## Exercise details
Copy the records from the line with "Find the location of a particular element. Image" to the line with "the arrow_backward icon", replacing "Image resolution" with "Screen resolution" and leaving everything else unchanged.

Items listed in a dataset
-------------------------
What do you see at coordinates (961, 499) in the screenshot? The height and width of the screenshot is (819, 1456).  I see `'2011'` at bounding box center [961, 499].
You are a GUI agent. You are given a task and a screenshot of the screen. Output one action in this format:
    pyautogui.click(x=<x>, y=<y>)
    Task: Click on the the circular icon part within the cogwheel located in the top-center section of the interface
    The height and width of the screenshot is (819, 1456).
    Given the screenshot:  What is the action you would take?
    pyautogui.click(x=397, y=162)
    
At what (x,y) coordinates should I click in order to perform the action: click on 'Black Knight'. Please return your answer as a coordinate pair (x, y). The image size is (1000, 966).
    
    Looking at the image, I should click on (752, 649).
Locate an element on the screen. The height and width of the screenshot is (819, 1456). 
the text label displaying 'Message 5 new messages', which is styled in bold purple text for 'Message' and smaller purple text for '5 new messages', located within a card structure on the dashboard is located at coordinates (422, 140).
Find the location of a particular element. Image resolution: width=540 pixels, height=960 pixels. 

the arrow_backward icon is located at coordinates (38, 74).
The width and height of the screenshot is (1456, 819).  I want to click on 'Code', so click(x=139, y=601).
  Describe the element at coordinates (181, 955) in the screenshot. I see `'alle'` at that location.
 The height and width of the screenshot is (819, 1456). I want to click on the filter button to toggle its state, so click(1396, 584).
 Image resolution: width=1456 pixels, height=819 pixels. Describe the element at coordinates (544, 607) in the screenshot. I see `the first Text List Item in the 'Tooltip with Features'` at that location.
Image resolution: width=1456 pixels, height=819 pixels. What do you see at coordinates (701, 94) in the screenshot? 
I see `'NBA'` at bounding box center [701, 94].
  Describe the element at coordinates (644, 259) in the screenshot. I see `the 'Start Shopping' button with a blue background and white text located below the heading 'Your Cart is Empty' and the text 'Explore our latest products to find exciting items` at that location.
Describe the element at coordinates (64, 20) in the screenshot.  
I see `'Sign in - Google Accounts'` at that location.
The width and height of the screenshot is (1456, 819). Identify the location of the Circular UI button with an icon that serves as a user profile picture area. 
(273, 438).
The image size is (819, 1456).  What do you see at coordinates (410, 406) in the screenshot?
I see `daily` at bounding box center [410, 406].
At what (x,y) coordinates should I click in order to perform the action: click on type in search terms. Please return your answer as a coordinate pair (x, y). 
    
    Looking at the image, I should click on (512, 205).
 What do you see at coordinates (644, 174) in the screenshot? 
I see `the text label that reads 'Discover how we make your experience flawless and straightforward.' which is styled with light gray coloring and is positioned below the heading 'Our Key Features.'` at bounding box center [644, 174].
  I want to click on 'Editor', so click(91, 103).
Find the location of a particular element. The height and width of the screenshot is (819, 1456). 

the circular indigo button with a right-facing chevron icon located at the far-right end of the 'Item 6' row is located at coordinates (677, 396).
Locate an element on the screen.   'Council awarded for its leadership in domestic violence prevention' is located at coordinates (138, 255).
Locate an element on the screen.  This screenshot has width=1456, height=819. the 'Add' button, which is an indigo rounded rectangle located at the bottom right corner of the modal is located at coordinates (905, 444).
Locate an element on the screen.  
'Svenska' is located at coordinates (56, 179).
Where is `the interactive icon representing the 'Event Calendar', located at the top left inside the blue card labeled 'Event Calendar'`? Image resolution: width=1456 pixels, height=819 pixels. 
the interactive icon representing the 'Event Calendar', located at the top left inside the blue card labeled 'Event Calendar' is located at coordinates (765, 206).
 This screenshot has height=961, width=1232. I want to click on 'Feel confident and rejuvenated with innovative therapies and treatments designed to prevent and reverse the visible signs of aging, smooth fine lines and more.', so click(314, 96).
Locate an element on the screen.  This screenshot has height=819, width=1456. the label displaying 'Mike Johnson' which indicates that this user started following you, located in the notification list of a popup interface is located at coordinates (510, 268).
-------------------------
## Full output
Find the location of a particular element. Screen resolution: width=540 pixels, height=960 pixels. 

the arrow_backward icon is located at coordinates (38, 74).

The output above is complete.